History Tells Most Everyone Don’t Fight The Fed But The Equity Bulls Are Fretting Don’t Stop The Dance — What Fixed Income, Currency & Commodity Markets Are Telling Us
For a transitory moment the financial markets have gotten in synch and are rallying in the same direction, masking the inherent contradiction that was more apparent before yesterday’s inflation print. Today’s producer inflation print is furthering this all-in rally and setting us up for a final push in the melt-up and the inevitable and predictable reversal of that in short order. The volatility risk premium points to a higher market over the next few days, while my technical reading of key stocks in the S&P 500 is bullish. Yesterday's cross-asset action brought several positive factors for US stocks. Copper and oil charts are signifying global growth. The action in major currencies indicates the $US is weak. The US yield curve is falling and in the current context that is bullish. But there was also one negative factor across global asset classes. Inflation expectations are rising based on measures of Treasuries and TIPS. Expect the S&P 500 to rocket over the next few days toward 4600 before correcting hard.
Today’s PPI report gives substance to the bullish thesis of expanding profit margins after a mild earnings recession, but another key to the thesis contradicts this, namely a weakening US dollar. The bulls need a rally in FOREX and a corresponding drop in the dollar to counter the negative liquidity effects of central bank tightening (across the world but for China), but a weak dollar will resurrect commodity prices and halt the downturn in PPI. This week’s action proves the point in flamboyant fashion.
After a moribund basing pattern fossil fuels are rallying as oil has broken out and will shortly test another resistance level, helped largely by the weak dollar. Across the oil futures curve prices are backwardated, which in the face of positive real rates and the potential for higher rates this summer, likely means traders see downside risk due to weak demand. So the pop in the dollar may be temporary but give sellers of gasoline and other consumer commodity goods a profit lift.
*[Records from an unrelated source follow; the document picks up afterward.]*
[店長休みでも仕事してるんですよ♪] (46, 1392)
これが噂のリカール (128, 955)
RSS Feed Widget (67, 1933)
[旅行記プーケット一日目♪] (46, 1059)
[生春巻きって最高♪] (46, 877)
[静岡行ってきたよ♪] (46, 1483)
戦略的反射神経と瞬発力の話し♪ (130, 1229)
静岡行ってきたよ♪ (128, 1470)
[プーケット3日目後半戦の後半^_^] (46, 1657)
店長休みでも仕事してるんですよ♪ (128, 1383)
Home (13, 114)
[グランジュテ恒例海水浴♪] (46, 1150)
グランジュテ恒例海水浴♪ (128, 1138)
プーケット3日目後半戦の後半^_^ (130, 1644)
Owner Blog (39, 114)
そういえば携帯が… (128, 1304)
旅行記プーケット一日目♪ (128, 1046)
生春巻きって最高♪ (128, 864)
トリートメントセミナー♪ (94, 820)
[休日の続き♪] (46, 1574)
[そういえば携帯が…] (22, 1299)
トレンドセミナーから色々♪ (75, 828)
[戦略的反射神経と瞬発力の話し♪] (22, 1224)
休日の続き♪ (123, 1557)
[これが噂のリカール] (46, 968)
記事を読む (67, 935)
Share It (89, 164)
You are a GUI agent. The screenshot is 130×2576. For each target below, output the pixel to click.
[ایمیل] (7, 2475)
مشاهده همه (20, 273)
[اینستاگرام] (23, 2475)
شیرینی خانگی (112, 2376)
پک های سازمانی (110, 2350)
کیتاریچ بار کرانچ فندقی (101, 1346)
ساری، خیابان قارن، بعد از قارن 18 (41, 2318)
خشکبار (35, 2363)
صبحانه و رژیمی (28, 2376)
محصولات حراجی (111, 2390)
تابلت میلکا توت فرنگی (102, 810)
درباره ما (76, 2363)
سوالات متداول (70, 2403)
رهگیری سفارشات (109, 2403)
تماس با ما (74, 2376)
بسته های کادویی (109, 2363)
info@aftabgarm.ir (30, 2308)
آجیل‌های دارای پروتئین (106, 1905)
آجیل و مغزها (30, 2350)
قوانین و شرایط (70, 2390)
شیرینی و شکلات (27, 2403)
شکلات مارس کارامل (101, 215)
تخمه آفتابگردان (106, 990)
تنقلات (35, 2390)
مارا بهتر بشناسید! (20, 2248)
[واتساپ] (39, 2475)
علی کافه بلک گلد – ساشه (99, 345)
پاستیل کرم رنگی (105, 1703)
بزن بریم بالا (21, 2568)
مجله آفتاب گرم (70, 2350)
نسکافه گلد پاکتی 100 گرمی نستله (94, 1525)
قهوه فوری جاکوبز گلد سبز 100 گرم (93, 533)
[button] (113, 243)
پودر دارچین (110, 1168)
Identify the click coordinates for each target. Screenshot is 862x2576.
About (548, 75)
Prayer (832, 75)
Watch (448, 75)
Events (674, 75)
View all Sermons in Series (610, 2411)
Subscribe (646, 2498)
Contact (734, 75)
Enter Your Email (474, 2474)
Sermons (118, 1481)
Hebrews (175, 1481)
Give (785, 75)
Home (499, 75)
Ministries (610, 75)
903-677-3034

Precious and industrial metals have likewise rallied, helped by this week’s bond rally. Further upside will largely depend on stimulus policy coming out of China. And foods and softs have likewise rallied, so any continuation would eat into headline inflation figures. The array of negatives facing the bulls include many of the things they hope for, a situation that always resolves itself in a major correction.
My current positions include 3M (MMM), Pfizer (PFE), and a large position in SPXU, which nets out to an extremely short position in equities.